173MW of renewable energy near Indianapolis
Site Selection & Preliminary Design
Permitting & environmental studies
Land management & biodiversity planning
Final engineering, financing & construction
Operation & maintenance
Decommissioning & recycling
The 173MW Bellflower solar farm, located about 40 miles east of Indianapolis in Indiana’s Rush and Henry Counties, has entered full commercial operations.
Lightsource bp developed, financed the solar farm with $169 million of private capital, and will continue to operate Bellflower Solar. Under a long-term power purchase agreement (PPA), Verizon Communications will benefit from the clean energy of the project. The solar farm is expected to offset the equivalent of 202,000 metric tons of carbon dioxide emissions each year, improving air quality while furthering Verizon’s goal of being carbon neutral in its operations (scope 1 and 2) by 2035.
Bellflower Solar is helping reduce America’s foreign dependence and increase Indiana’s energy security with home-grown clean energy. Projects like Bellflower also help strengthen local rural economies. The Bellflower Solar project:
- Is expected to generate $30 million in property tax revenue to Rush and Henry Counties over its life, benefitting local schools and other community public services.
- Will have an annual operations budget of $2.4 million. primarily spent in the region.
- Created hundreds of U.S. jobs across the supply chain, while supporting domestic manufacturers and low carbon products. More than 350 people worked on-site during peak construction to build the facility.
Sheep grazing under and around the solar panels at Bellflower. Solar grazing is a form of agrivoltaics
A bee buzzing around a flower at the Bellflower solar farm.
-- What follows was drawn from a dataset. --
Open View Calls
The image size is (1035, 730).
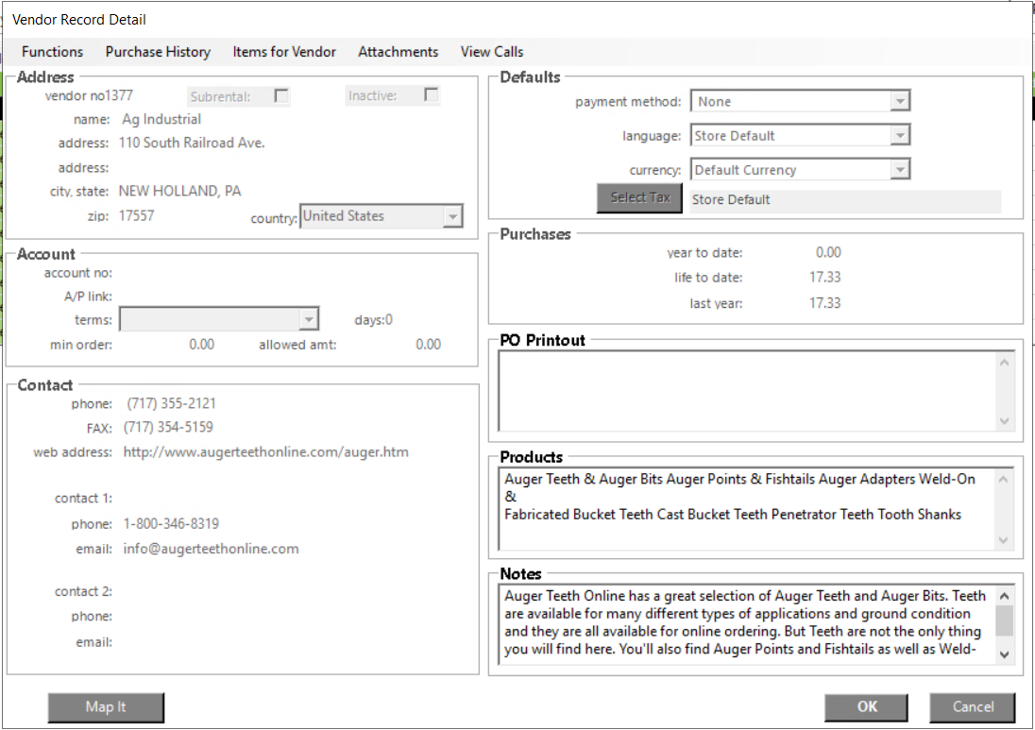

The Bellflower solar farm brings many environmental benefits to Indiana, in addition to improving air quality by reducing carbon dioxide emissions from electricity generation.
- Lightsource bp planted 800 acres of land under and around the solar panels with vegetation that includes native species beneficial to pollinators and other wildlife, which will be conserved for decades. An additional 10 acres has been dedicated to lush pollinator gardens with more than 60 different types of flowering plants.
- The solar farm is participating in a research study which will measure the ecological benefits of pollinator habitat at utility- scale solar. The research team consists of the University of Illinois Chicago, the University of Illinois Urbana Champaign, the Argonne National Laboratory, and the National Renewable Energy Laboratory.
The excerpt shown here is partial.